Review the formula for EV. The calculation for EV is Market Capitalization + Debt - Cash and Short Term Investments.

## Step 2

Gather information. Market Capitalization can be found by multiplying the stock price by the number of shares outstanding. Debt can be found on the balance sheet by adding both short and long term debt. Cash and short-term investments can also be found on the balance sheet in current assets. These variables are also readily available on any finance website, e.g. Yahoo! Finance. Do a search by the ticker symbol and then go to balance sheet information.

## Step 3

Calculate EV. Add Market Capitalization to Debt and subtract Cash and Short-term Investments.

## Step 4

Work through two example scenarios.
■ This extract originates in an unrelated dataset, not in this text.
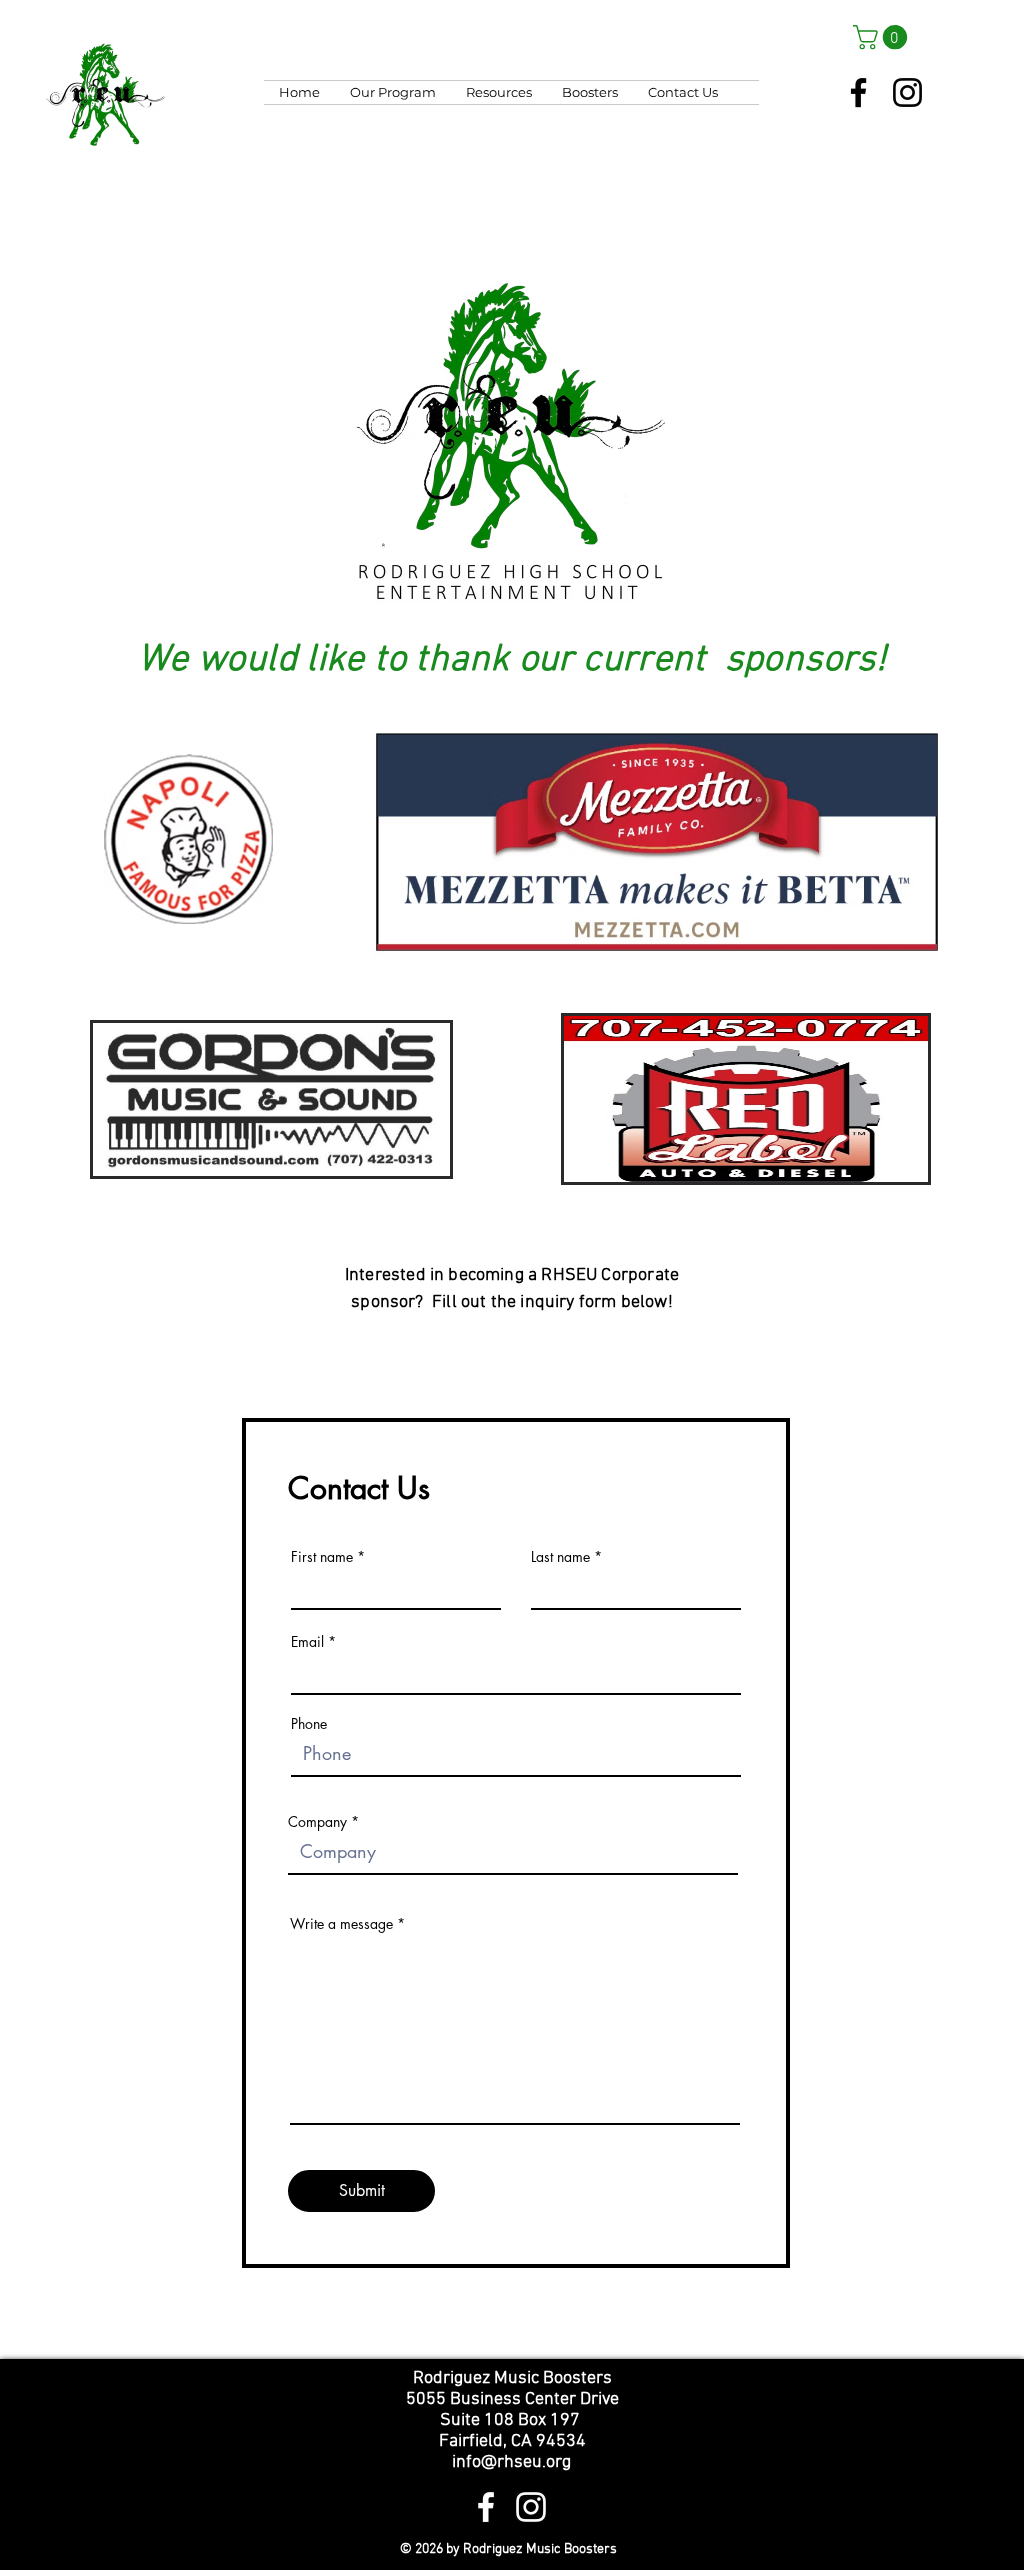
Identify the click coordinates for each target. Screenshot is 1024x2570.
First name (322, 1557)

You will need to know all the variables outlined in Step 1. In order to show both uses of the number, let's look at two scenarios. One will show how to calculate EV for a company with no debt. The other will show how to compare a company with no cash and short-term investments. They both have a market capitalization of $50 million. Scenario 1 Variables: Company A has $20 million in debt and Company B has no debt. Cash and short-term investments are $0. Scenario 2 Variables: Company A has $5 million in cash and short-term investments. Company B has $15 million in short-term investments. Both companies have $20 million in debt.

## Step 5

Calculate the EV for Scenario 1. EV for Company A is Market Capitalization ($50 million) + Debt ($20 million) - Cash and Short term investments ($0) = $70 million. EV for Company B is Market Capitalization ($50 million) + Debt ($0) - Cash and Short term investments ($0) = $50 million. While both companies have the same market capitalization, the better buy is Company B, or the company with no debt.

## Step 6

Calculate the EV for Scenario 2. EV for Company A is Market Capitalization ($50 million) + Debt ($0) - Cash and Short term investments ($5 million) = $45 million. EV for Company B is Market Capitalization ($50 million) + Debt ($0) - Cash and Short term investments ($15 million) = $35 million. While both companies have the same market capitalization and no debt, the better deal is Company B as you would assume $15 million in cash upon purchase of the company.

### Tip

A common strategy for leveraged buy-outs (LBOs) is to look for companies with low EV's (also called the takeover value). The goal is to find a company with a great deal of cash on hand, and use that cash to "leverage" the purchase of the company. In other words, they take out a loan based on the cash they would have if they were to receive the loan and purchase the company.